Kimse kimseyi kandırmasın. Türkiye bundan daha fazlasını hak etmiyor. Bugün Yıldırım Demirören’i YSK Başkanı yapın, Sadi Güven’i de TFF’nin başına geçirin bir şey değişmez. Kılıçdaroğlu Trabzonspor’un başkanı olsun, Muharrem Usta ya da Sadri Şener CHP lideri; bir şey fark etmez. “Bir ülkenin hastanesi ne ise postanesi de odur” derler.
Trabzonspor yöneticilerinden Murat Türköz, dönemin TS Başkanı İbrahim Hacıosmanoğlu’na “Ligden çekilelim” çağrısı yaparken “Her gün yeni bir umut, ‘ha bugün, ha yarın Trabzonspor’un hakkı teslim edilecek’ diye bekledik. Anladık ki şike devam ediyor.” serzenişinde bulunuyordu. Hacıosmanoğlu o sırada Erdoğan’ın peşinde miting miting geziyordu. Bir başka Trabzonspor yöneticisi Gökhan Saral da geçenlerde “2010-2011 sezonu şampiyonu Trabzonspor’dur.

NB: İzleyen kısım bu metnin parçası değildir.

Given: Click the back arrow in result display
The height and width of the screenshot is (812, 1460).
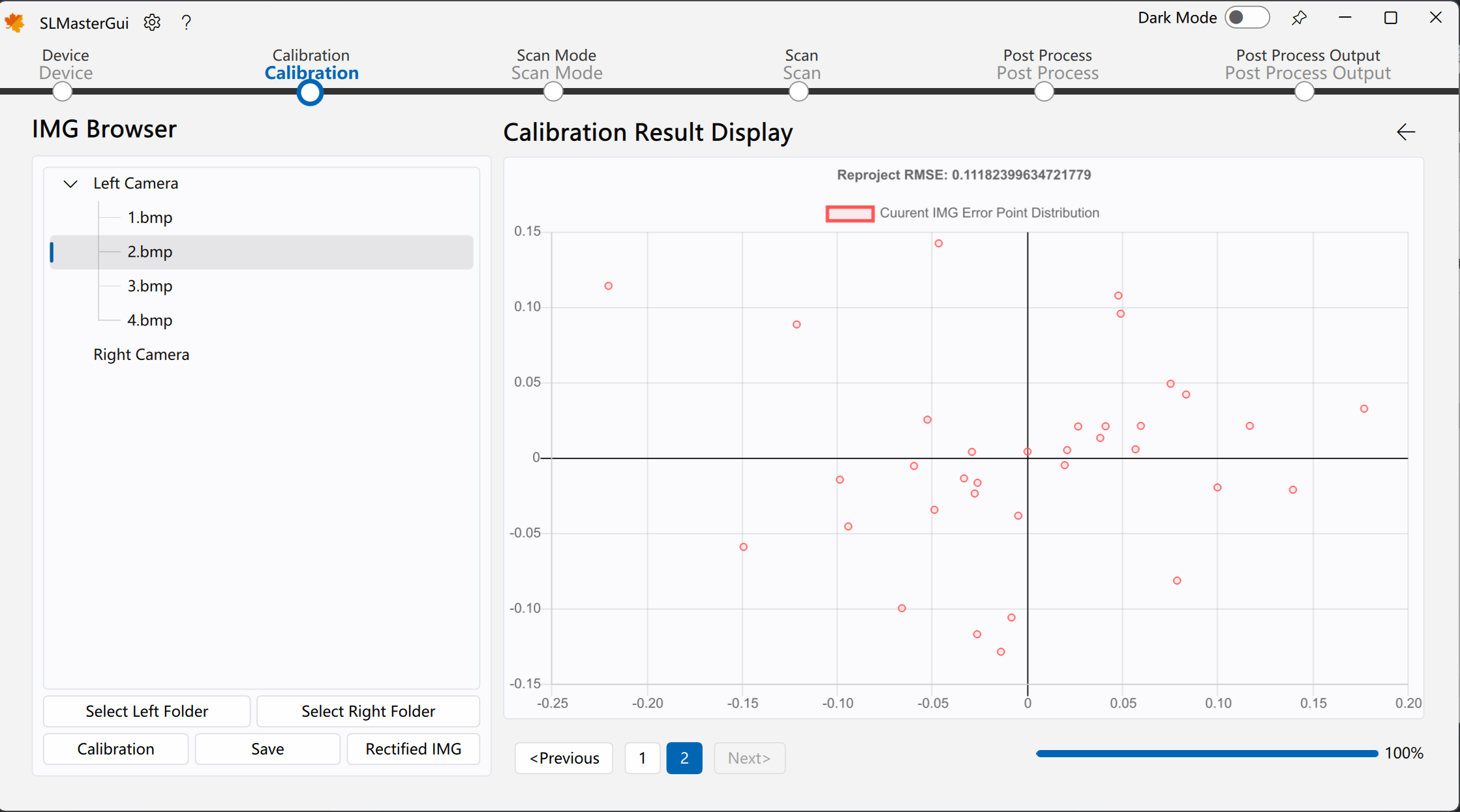Looking at the screenshot, I should (1405, 132).
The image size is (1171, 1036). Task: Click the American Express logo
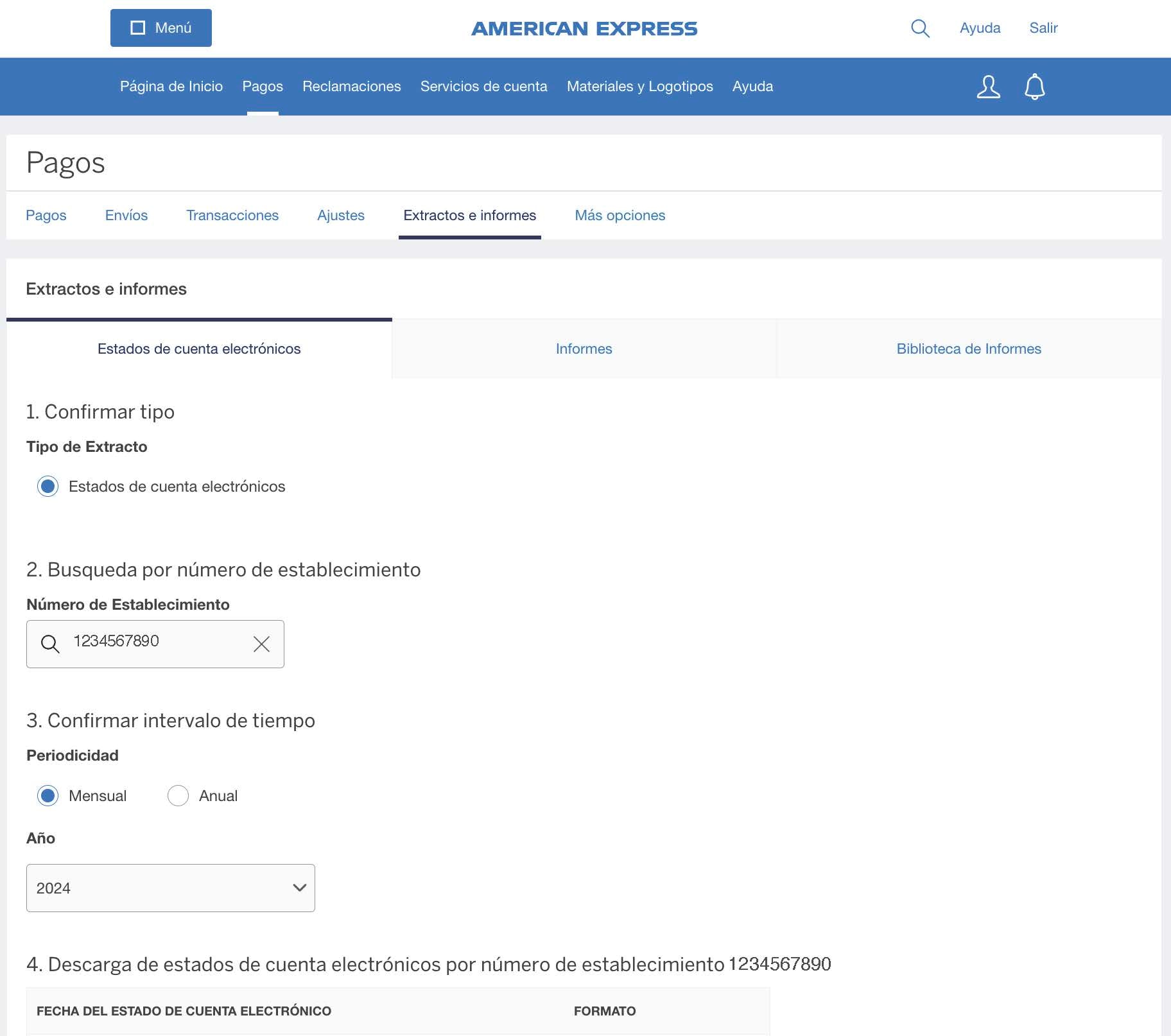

Hak arama mücadelemiz şampiyonluk kupamız müzemize gelene kadar devam edecektir.” diyordu.
Danıştay’ın red kararı sonrası toplanan CHP Parti Meclisi, 7.5 saatlik toplantının ardından şu açıklama yapıldı: “Meşruiyeti olmayan bu halk oylaması ile bunun üzerine inşa edilecek her türlü otoriter düzenleme ve girişime karşı mücadelemiz her zeminde devam edecektir.”